PAGE TEXT>
They want ex-Rhodesian nostalgists grati­fied ahead of the generality of the people of Zimbabwe. I bet their ingratitude may extend to the fact that they may still owe society the arrears on the post-independent student loan bonanza that gave me their erudite yet way­ward elucidations.

It is from the same quarters that there is this litany of calls on so-called security sector reform. They clamour around President Zuma so he can abuse the heavyweight sta­tus of his nation so he will be made to impose an army, police and secu­rity service of their imagination at the behest of defeated imperialist forces. And their hiding behind misplaced notions of popu­lar will to reform a state whose ori­gin and birth is popular sacrifice on a national scale.

My foot, no vote or referendum was con­ducted to form Zanla and Zipra. People left for Zambia, Botswana and later Mozambique as individuals to go and sac­rifice to form the army of the two armies that made it possible to have a new Zimbabwe state.

EXERCISE DETAILS> List each present-day country named in the passage on Zimbabwean security sector reform.

MATERIAL SHOWN>
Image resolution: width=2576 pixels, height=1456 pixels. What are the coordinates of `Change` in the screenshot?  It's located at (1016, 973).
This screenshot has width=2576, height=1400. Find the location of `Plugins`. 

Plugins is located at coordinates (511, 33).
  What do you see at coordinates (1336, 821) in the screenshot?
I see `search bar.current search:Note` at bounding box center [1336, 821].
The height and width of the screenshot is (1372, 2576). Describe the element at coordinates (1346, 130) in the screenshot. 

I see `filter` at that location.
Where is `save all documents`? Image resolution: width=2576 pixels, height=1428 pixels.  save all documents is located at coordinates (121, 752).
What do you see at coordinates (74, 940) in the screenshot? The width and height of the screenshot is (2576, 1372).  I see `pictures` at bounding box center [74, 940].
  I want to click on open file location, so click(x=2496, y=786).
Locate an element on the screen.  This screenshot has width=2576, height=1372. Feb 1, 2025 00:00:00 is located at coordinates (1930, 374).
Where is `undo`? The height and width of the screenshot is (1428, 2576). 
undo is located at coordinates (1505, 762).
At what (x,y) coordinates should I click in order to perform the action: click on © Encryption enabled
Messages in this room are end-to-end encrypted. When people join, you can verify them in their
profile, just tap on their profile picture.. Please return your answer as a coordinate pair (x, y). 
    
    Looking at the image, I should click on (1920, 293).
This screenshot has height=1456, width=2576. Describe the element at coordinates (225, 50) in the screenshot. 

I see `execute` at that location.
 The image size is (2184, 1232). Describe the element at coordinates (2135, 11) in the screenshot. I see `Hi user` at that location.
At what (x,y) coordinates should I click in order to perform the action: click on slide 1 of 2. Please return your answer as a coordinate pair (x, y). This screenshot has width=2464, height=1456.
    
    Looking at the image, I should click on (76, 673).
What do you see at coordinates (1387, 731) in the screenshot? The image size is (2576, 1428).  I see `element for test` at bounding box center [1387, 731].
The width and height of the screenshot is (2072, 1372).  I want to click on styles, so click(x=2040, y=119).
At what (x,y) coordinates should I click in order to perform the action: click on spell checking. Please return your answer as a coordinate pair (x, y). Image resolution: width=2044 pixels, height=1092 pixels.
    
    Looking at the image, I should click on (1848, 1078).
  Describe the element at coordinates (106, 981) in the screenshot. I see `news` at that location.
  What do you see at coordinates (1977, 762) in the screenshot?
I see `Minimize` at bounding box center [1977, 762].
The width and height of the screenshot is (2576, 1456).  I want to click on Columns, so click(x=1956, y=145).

TASK RESULT> Zimbabwe, Zambia, Botswana, Mozambique